DOCUMENT PASSAGE:
= = = = = = =
Skip to main content

Overview

This guide provides optimization strategies based on profiling data and hardware constraints. Use the hardware profiling outputs to identify bottlenecks, then apply these strategies to improve performance.

Hardware-Adjusted Sizing

The pipeline automatically adjusts chunk and batch sizes based on available resources.

Implementation

From engine.py:42-60:
def _hardware_adjusted_sizes(
    self,
    rows: int,
    chunk_size: int | None = None,
    batch_size: int | None = None,
    max_memory_mb: int | None = None,
    max_compute_units: float | None = None,
) -> tuple[int, int]:
    chunk_base = self.config.chunk_size if chunk_size is None else chunk_size
    batch_base = self.config.batch_size if batch_size is None else batch_size
    memory_cap = self.config.max_memory_mb if max_memory_mb is None else max_memory_mb
    compute_cap = self.config.max_compute_units if max_compute_units is None else max_compute_units

    memory_factor = max(0.1, min(1.0, memory_cap / 1024))
    compute_factor = max(0.1, min(1.0, compute_cap))
    scale = memory_factor * compute_factor
    adjusted_batch = max(16, int(batch_base * scale))
    adjusted_chunk = max(16, int(chunk_base * scale))
    return min(adjusted_batch, rows), min(adjusted_chunk, rows)

Sizing Formulas

Memory factor: min(1.0, max_memory_mb / 1024)
  • 512 MB → factor = 0.5
  • 1024 MB → factor = 1.0
  • 2048 MB → factor = 1.0 (capped)
Compute factor: max_compute_units (0.0 to 1.0)
  • 0.5 → factor = 0.5 (half available cores)
  • 1.0 → factor = 1.0 (all cores)
= = = = = = =
PROVIDED RECORDS:
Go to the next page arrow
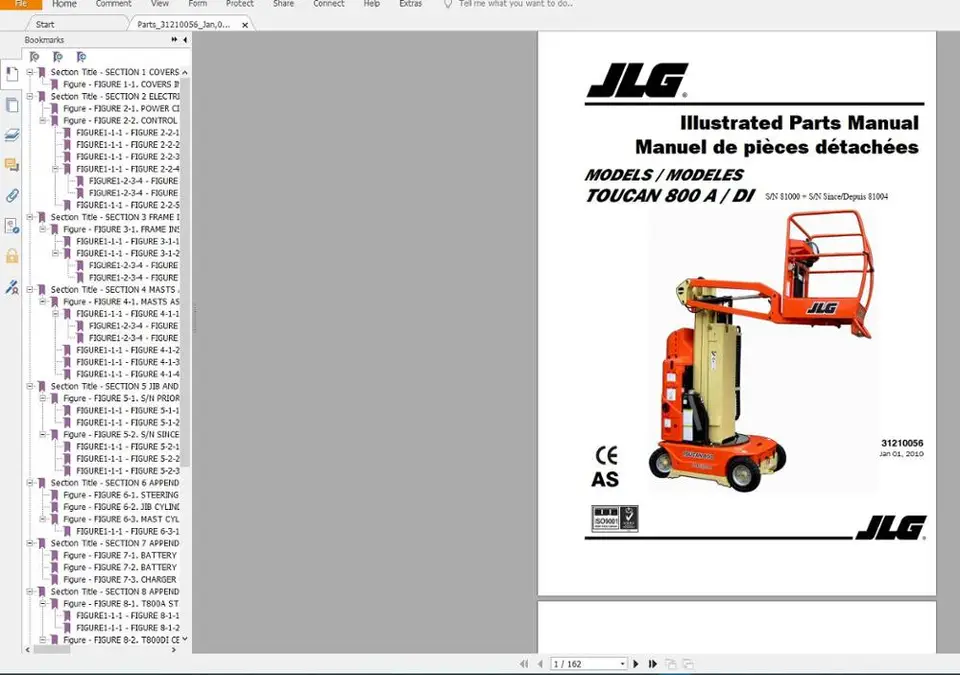This screenshot has width=960, height=675. (636, 664)
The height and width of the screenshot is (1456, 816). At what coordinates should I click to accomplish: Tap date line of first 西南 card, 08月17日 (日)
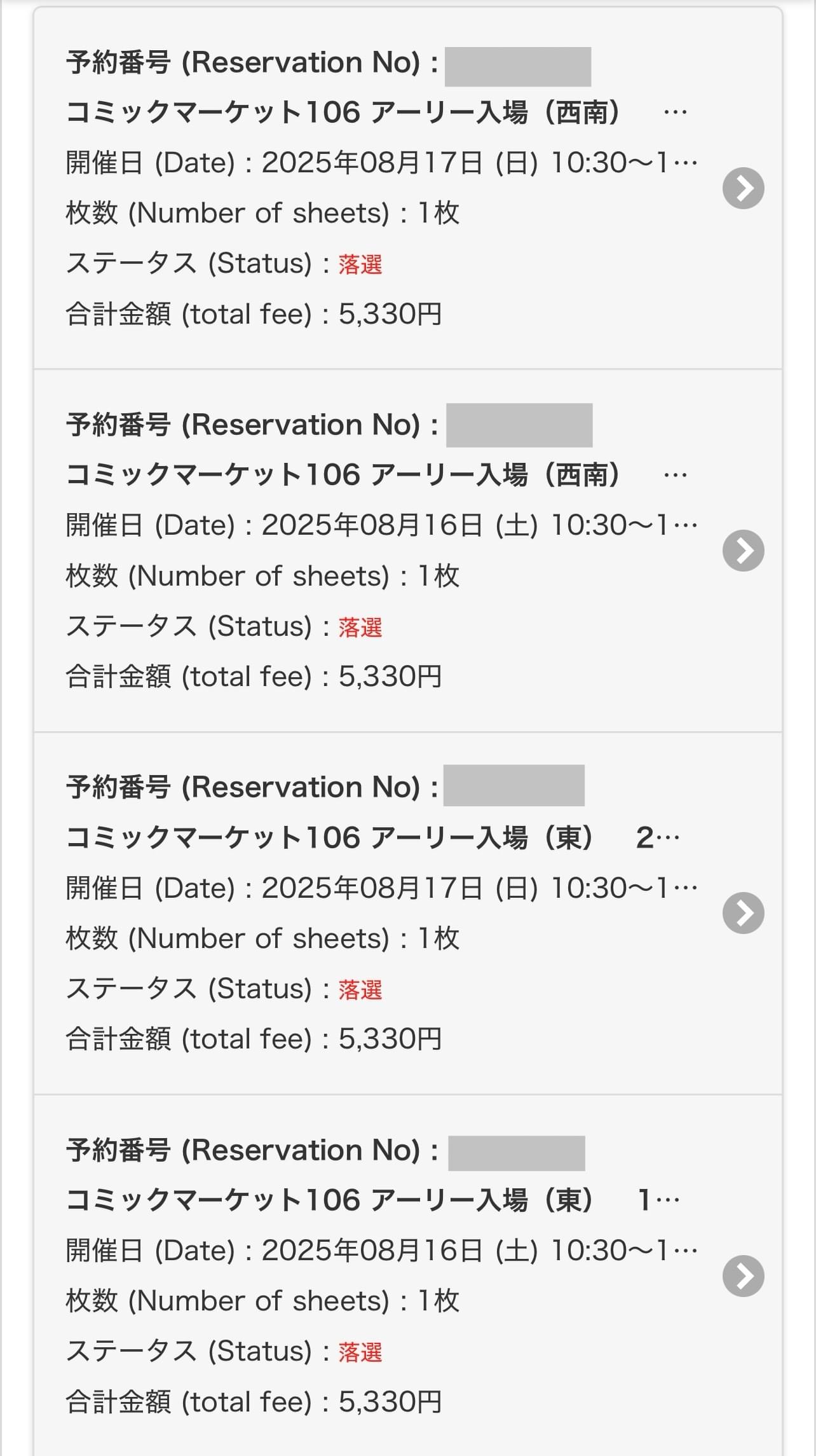[381, 163]
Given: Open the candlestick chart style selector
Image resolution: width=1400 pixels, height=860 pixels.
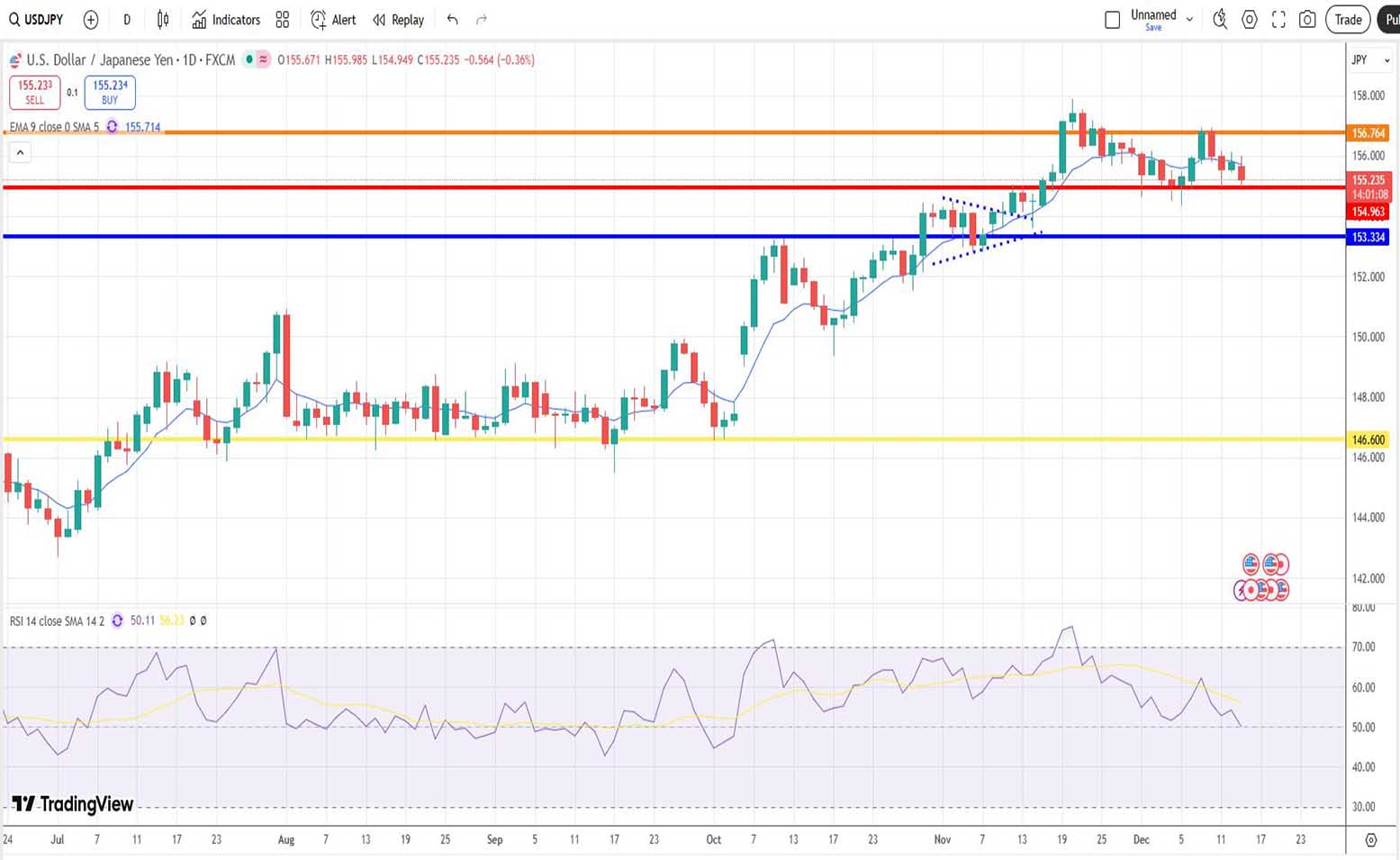Looking at the screenshot, I should click(x=163, y=20).
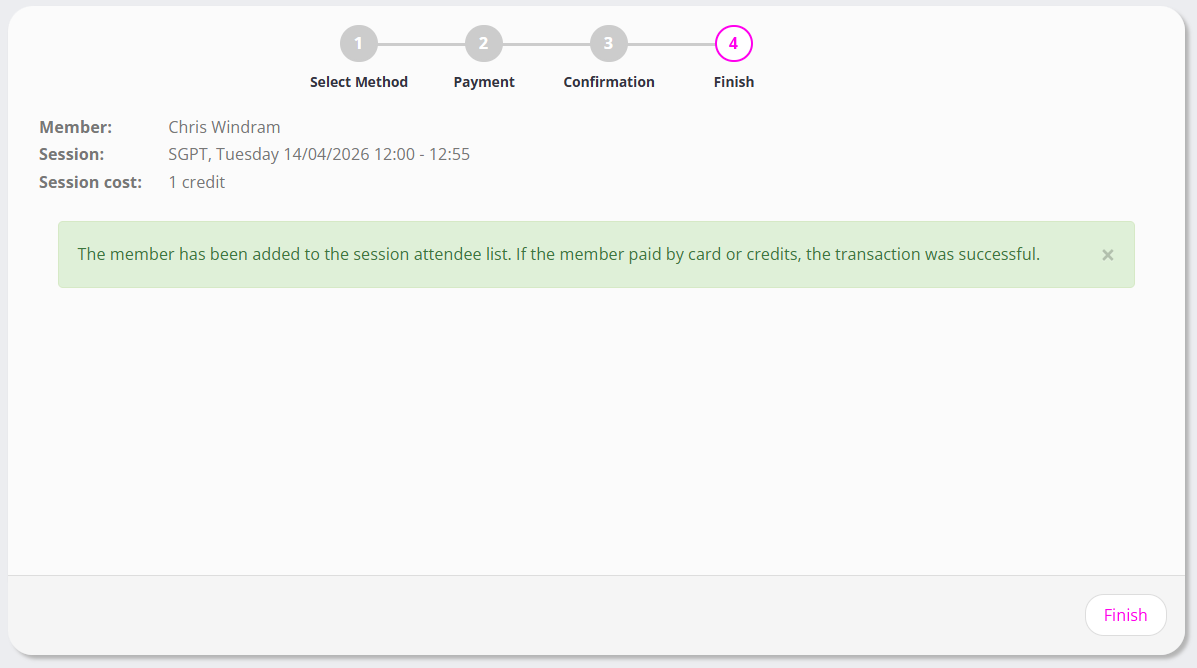Select the "Payment" step label
This screenshot has width=1197, height=668.
click(484, 82)
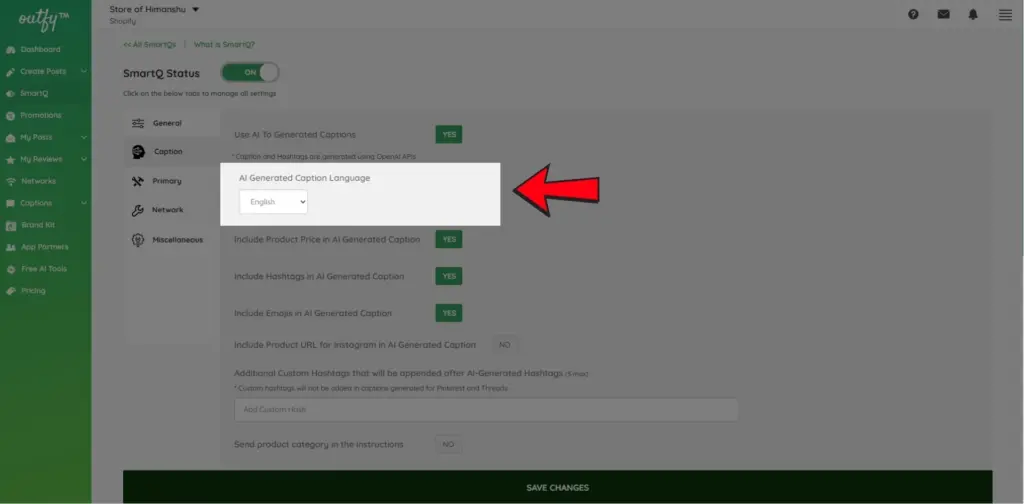The width and height of the screenshot is (1024, 504).
Task: Open the Brand Kit sidebar icon
Action: 11,225
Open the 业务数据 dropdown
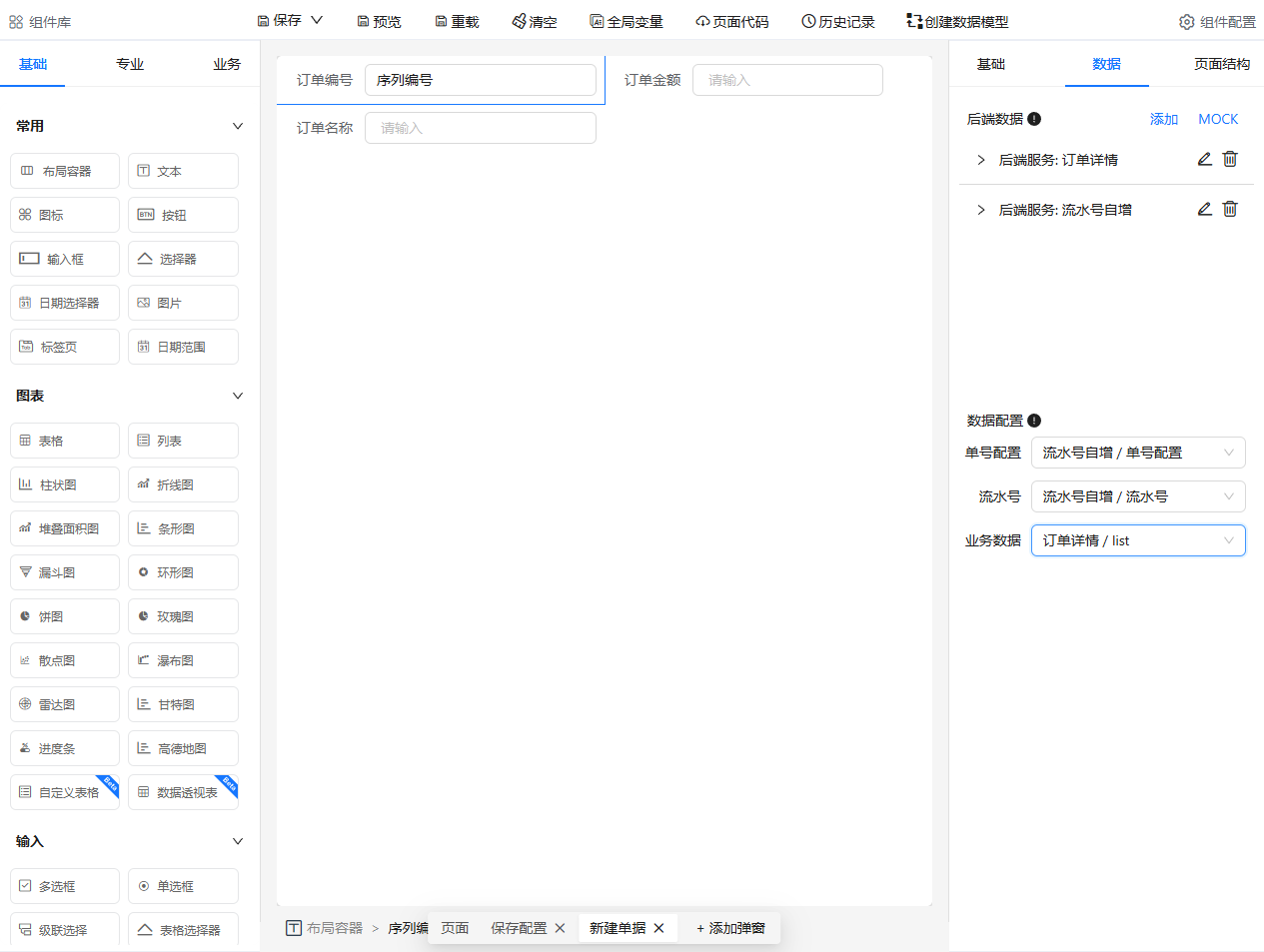1264x952 pixels. pyautogui.click(x=1138, y=540)
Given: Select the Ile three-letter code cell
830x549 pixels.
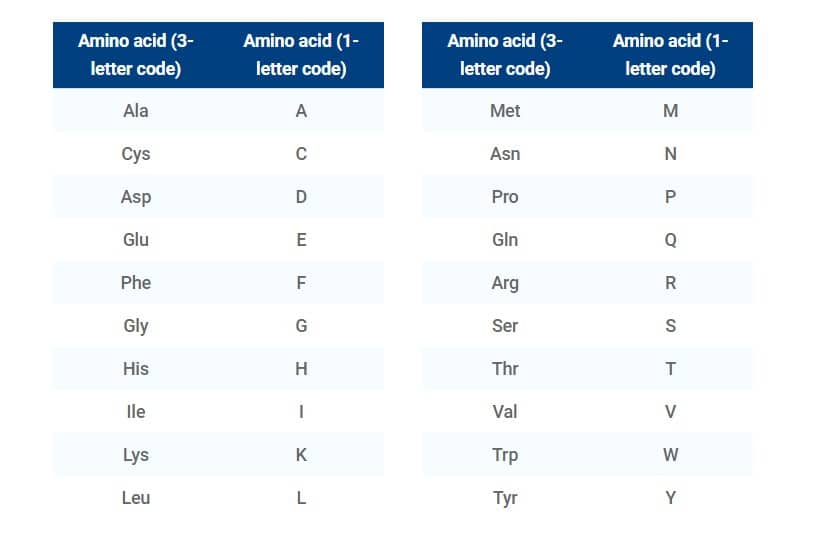Looking at the screenshot, I should click(x=136, y=411).
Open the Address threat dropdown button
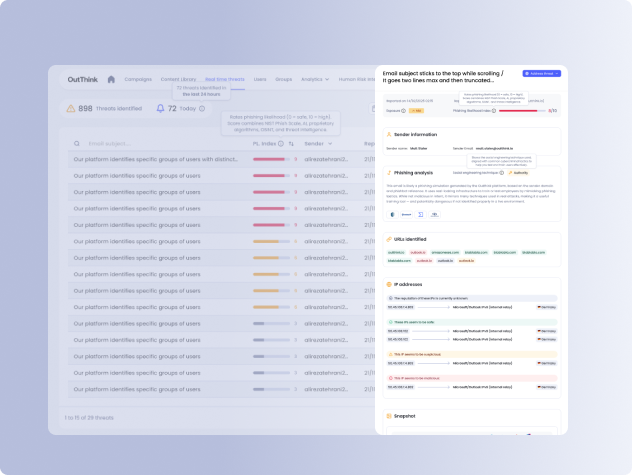Viewport: 632px width, 475px height. click(541, 74)
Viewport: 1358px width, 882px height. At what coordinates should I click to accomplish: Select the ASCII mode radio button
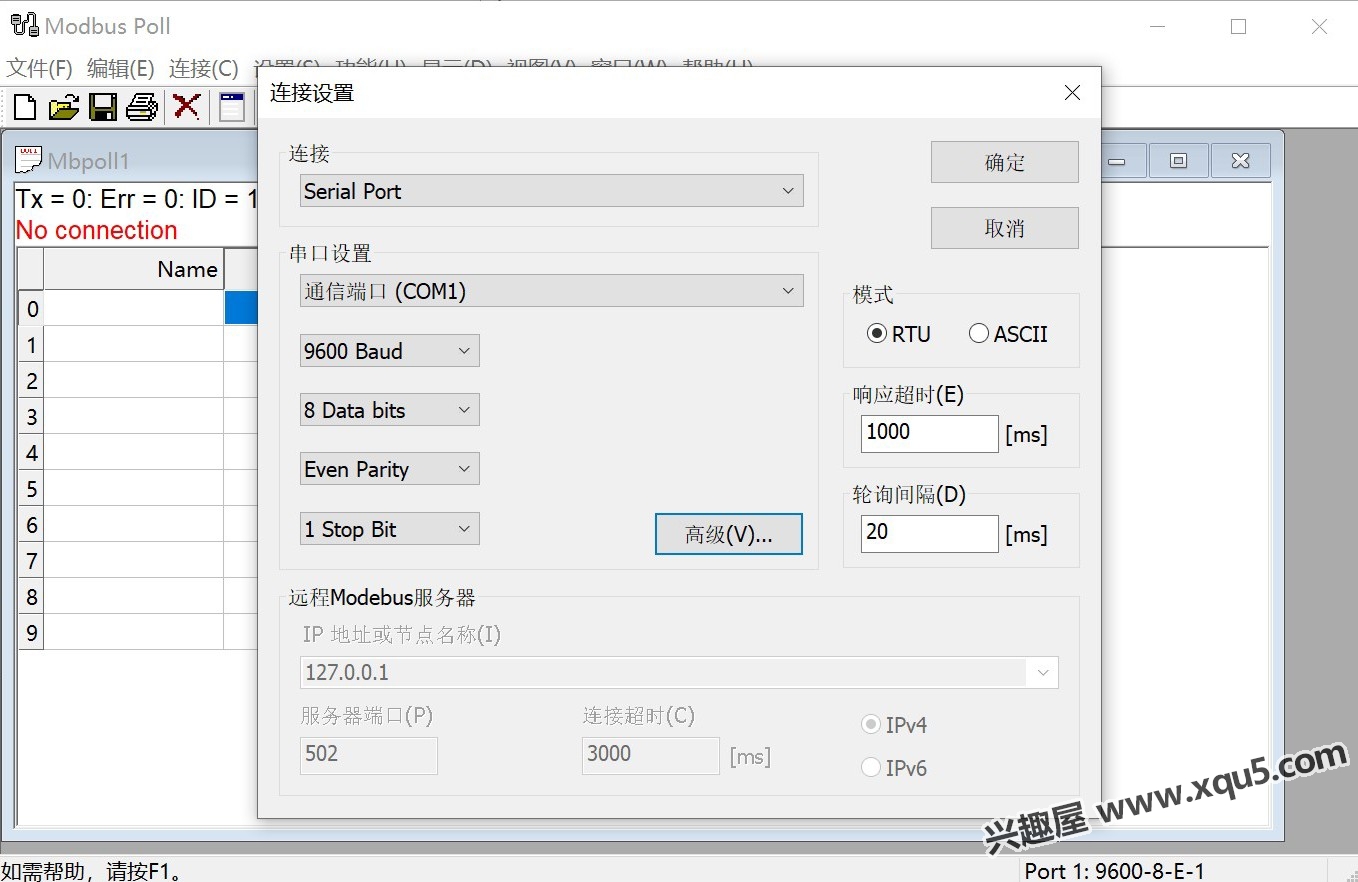pyautogui.click(x=979, y=334)
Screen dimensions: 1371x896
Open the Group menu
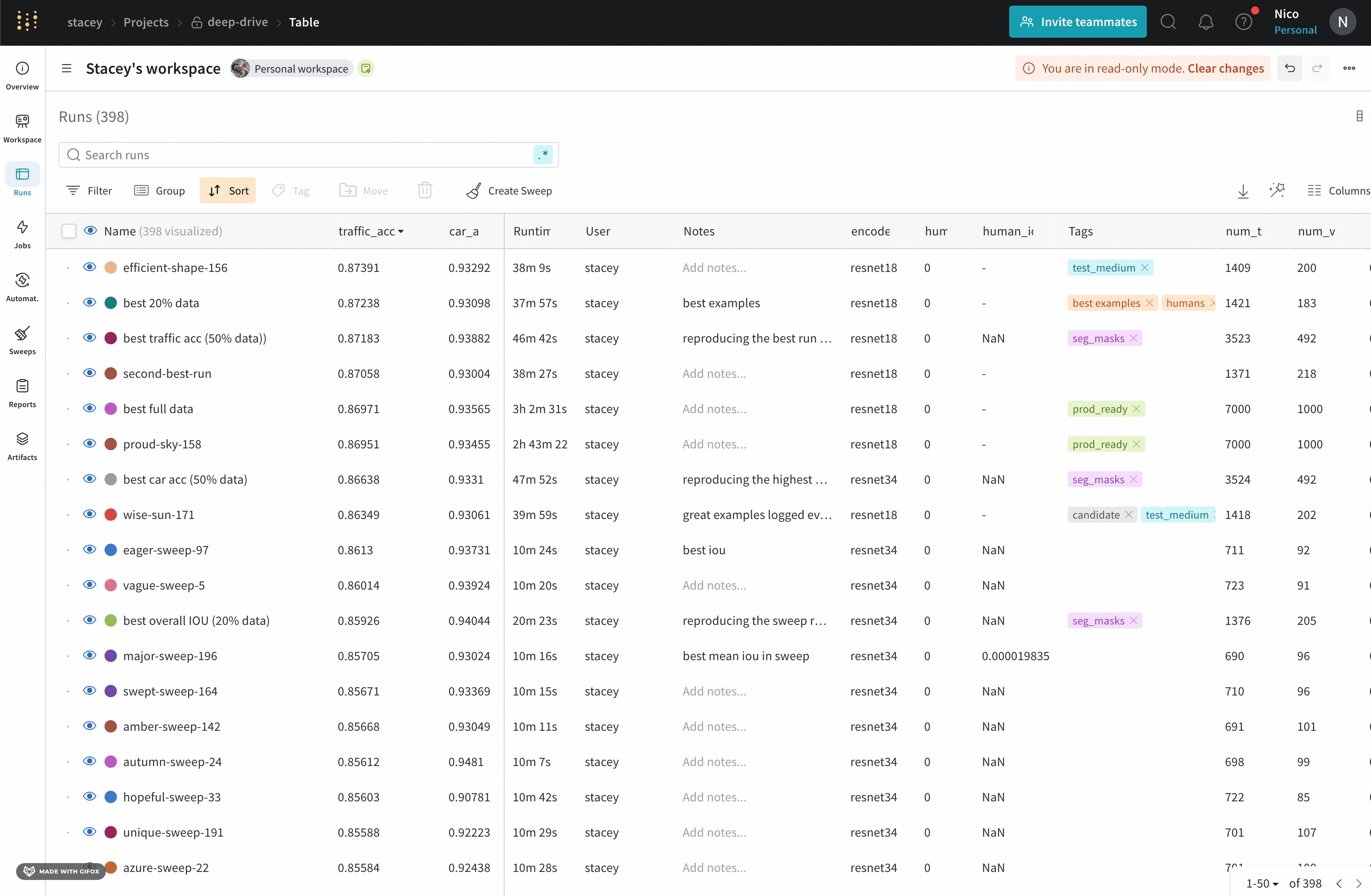click(x=160, y=191)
= = = = = = =
EXERCISE REQUIREMENTS:
A. In the hardware-adjusted sizing guide, what memory factor results from a max_memory_mb of 2048?
B. Pick up the hardware-adjusted sizing guide after its last line and write the next part.

RESULTS OF THE EXERCISE:
A. 1.0, because the factor is capped.

B.
Combined scale: memory_factor × compute_factor Adjusted sizes:
  • chunk_size = max(16, base_chunk_size × scale)
  • batch_size = max(16, base_batch_size × scale)

Example

With chunk_size=128, max_memory_mb=512, max_compute_units=0.5:
memory_factor = 512 / 1024 = 0.5
compute_factor = 0.5
scale = 0.5 × 0.5 = 0.25
adjusted_chunk = max(16, 128 × 0.25) = max(16, 32) = 32
The chunk size is reduced from 128 to 32 rows to fit memory constraints.

Optimization by Scenario

Low-Memory Systems

Indicators:
  • Frequent memory_exceeded=true in streaming_chunks.csv
  • High retries count
  • Process killed by OOM (Out of Memory)
Strategies:
  1. Enable disk spilling:
    config = PipelineConfig(spill_to_disk=True)
    
    From engine.py:260-266, this saves intermediate results to disk:
    if self.config.spill_to_disk:
        x_path = self.config.output_dir / 'intermediate' / f'stream_chunk_{chunk_id}_X.csv'
        y_path = self.config.output_dir / 'intermediate' / f'stream_chunk_{chunk_id}_y.csv'
        X_chunk.to_csv(x_path, index=False)
        y_chunk.to_frame('salary').to_csv(y_path, index=False)
    
  2. Reduce chunk size:
    config = PipelineConfig(
        chunk_size=64,      # Smaller chunks
        max_memory_mb=256   # Realistic limit
    )
    
  3. Enable adaptive chunk resizing:
    config = PipelineConfig(
        adaptive_chunk_resize=True,
        max_chunk_retries=3
    )
    
    From engine.py:251-258, chunks are automatically split when memory is exceeded:
    if memory_exceeded and self.config.adaptive_chunk_resize and retries < self.config.max_chunk_retries:
        retries += 1
        split = max(16, len(chunk) // 2)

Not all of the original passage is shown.